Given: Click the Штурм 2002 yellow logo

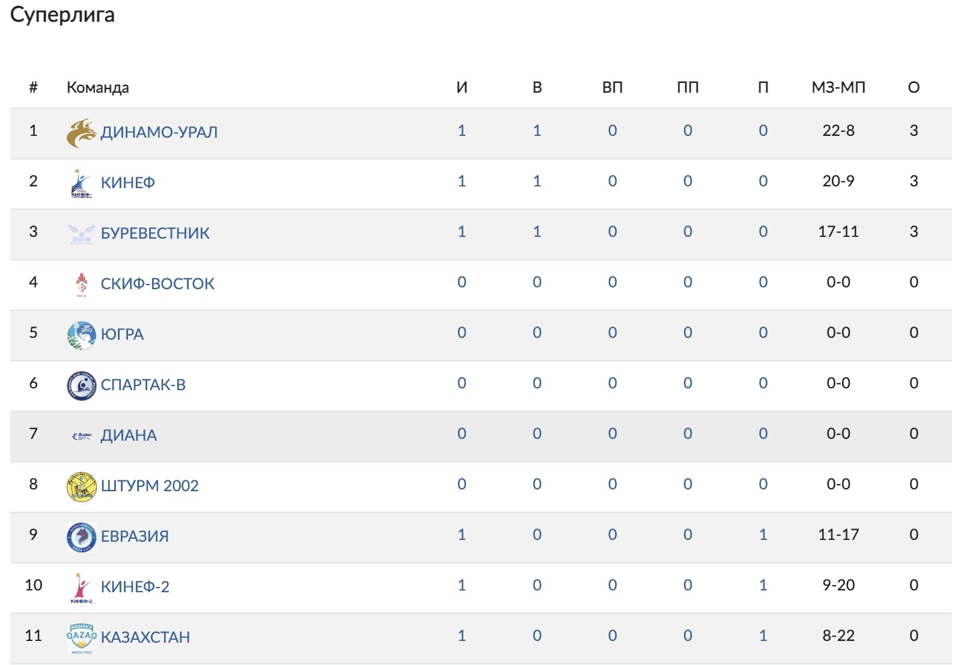Looking at the screenshot, I should (x=81, y=486).
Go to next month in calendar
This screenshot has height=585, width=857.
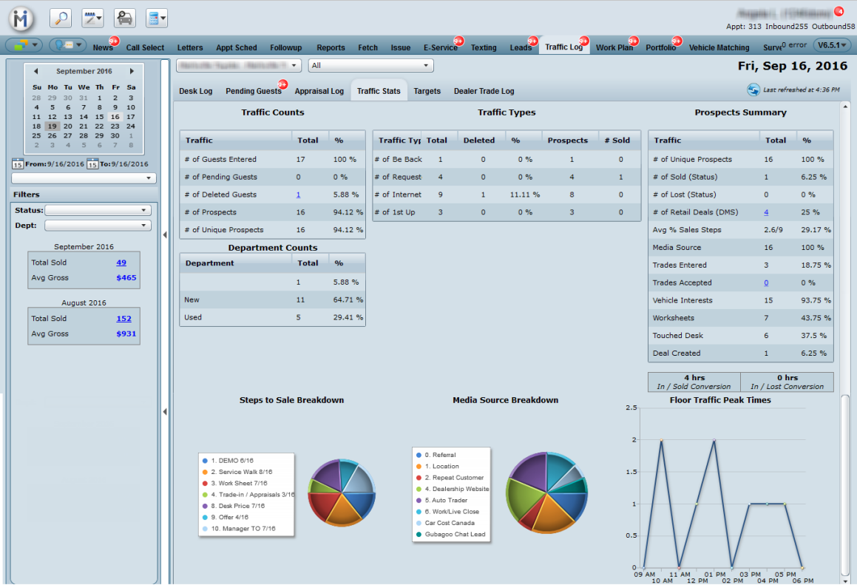tap(132, 72)
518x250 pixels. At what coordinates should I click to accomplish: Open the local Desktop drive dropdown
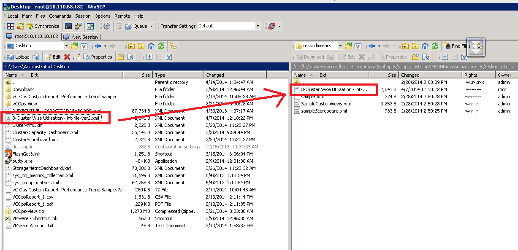tap(66, 46)
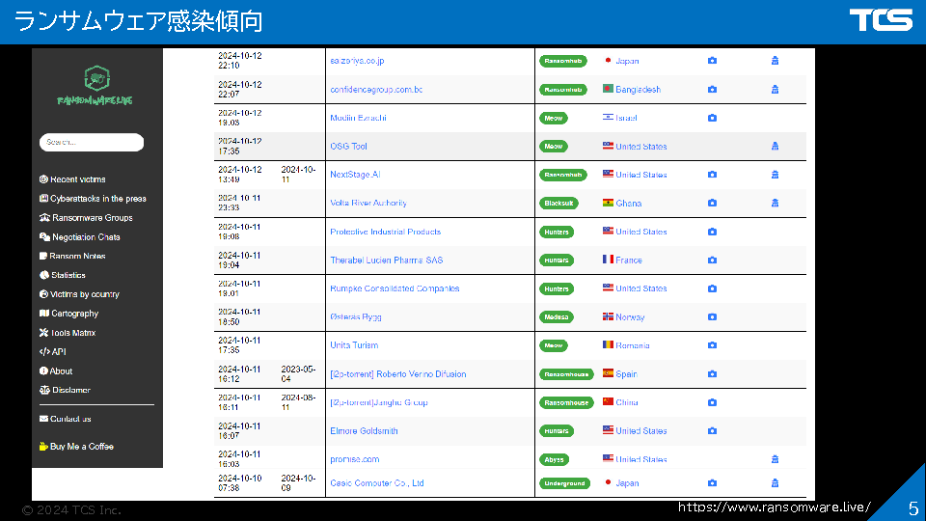Open the NextStage.AI victim link
926x521 pixels.
pyautogui.click(x=355, y=175)
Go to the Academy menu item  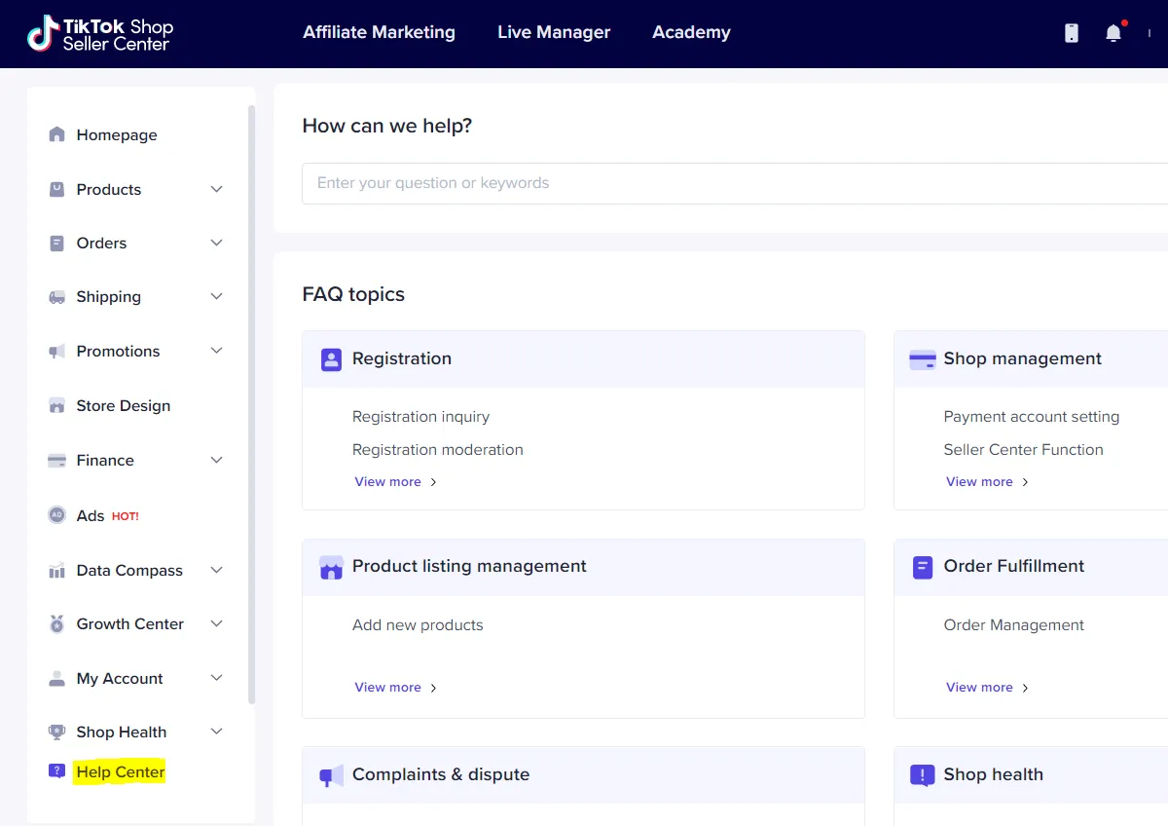coord(691,32)
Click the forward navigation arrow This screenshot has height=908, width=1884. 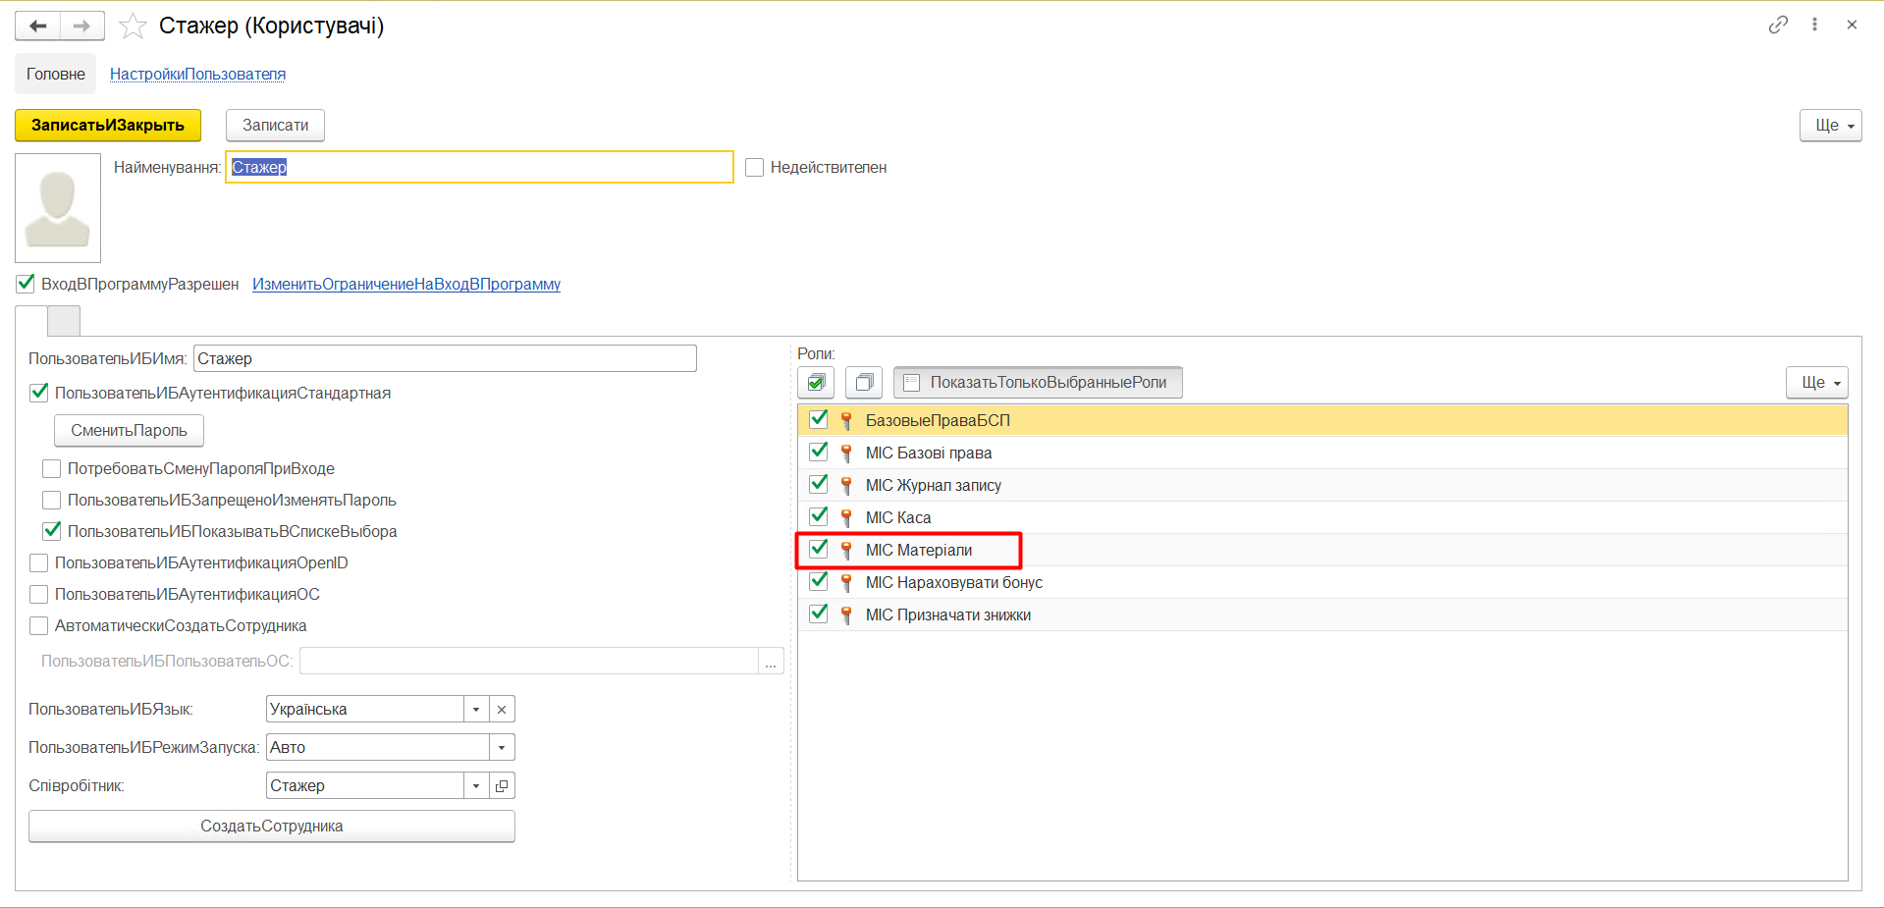pyautogui.click(x=82, y=26)
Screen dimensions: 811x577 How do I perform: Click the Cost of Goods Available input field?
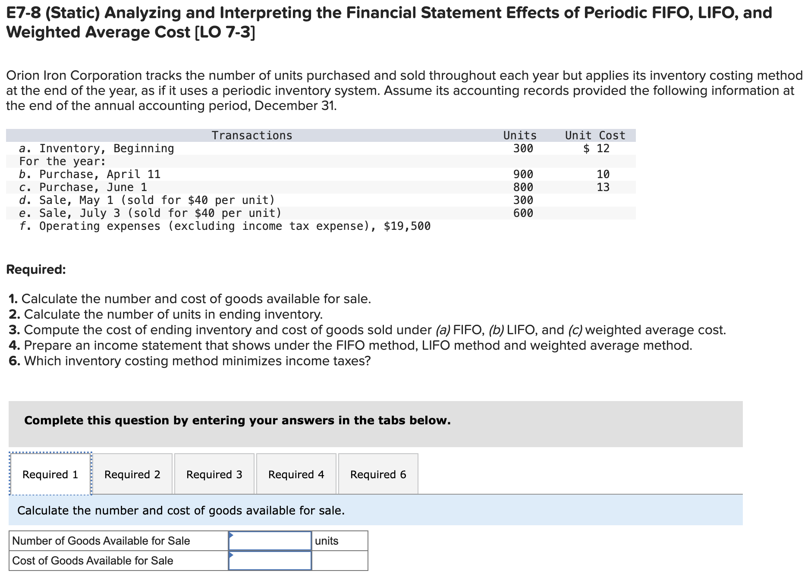[270, 561]
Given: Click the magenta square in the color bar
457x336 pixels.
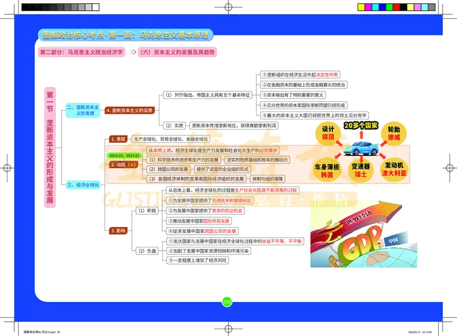Looking at the screenshot, I should [x=368, y=6].
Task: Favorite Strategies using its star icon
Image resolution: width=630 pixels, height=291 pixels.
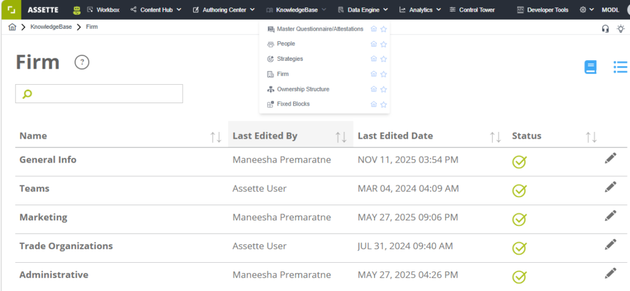Action: pos(383,59)
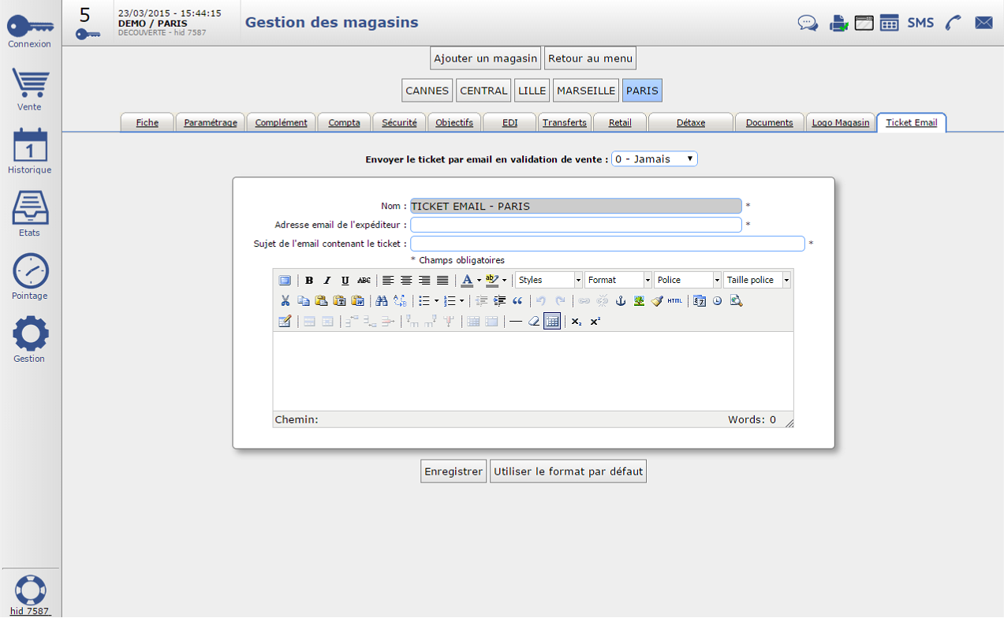The width and height of the screenshot is (1004, 618).
Task: Open the envelope mail icon
Action: (x=983, y=23)
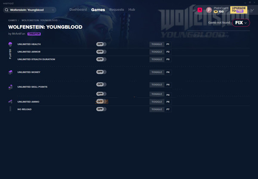Click the skill points stats icon
The image size is (258, 179).
click(x=10, y=87)
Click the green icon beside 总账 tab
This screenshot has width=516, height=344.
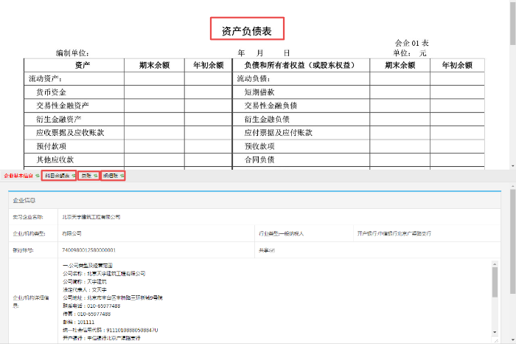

········

→ **Work item**: The lines above starting at the one that holds "457x336 pixels." and ending at the one that holds "Task: Favorite Strategies using its star icon" are to be written out exactly, ends included, and no pictures are to be copied.

→ **Solved problem**:
457x336 pixels.
Looking at the screenshot, I should [x=368, y=6].
Task: Favorite Strategies using its star icon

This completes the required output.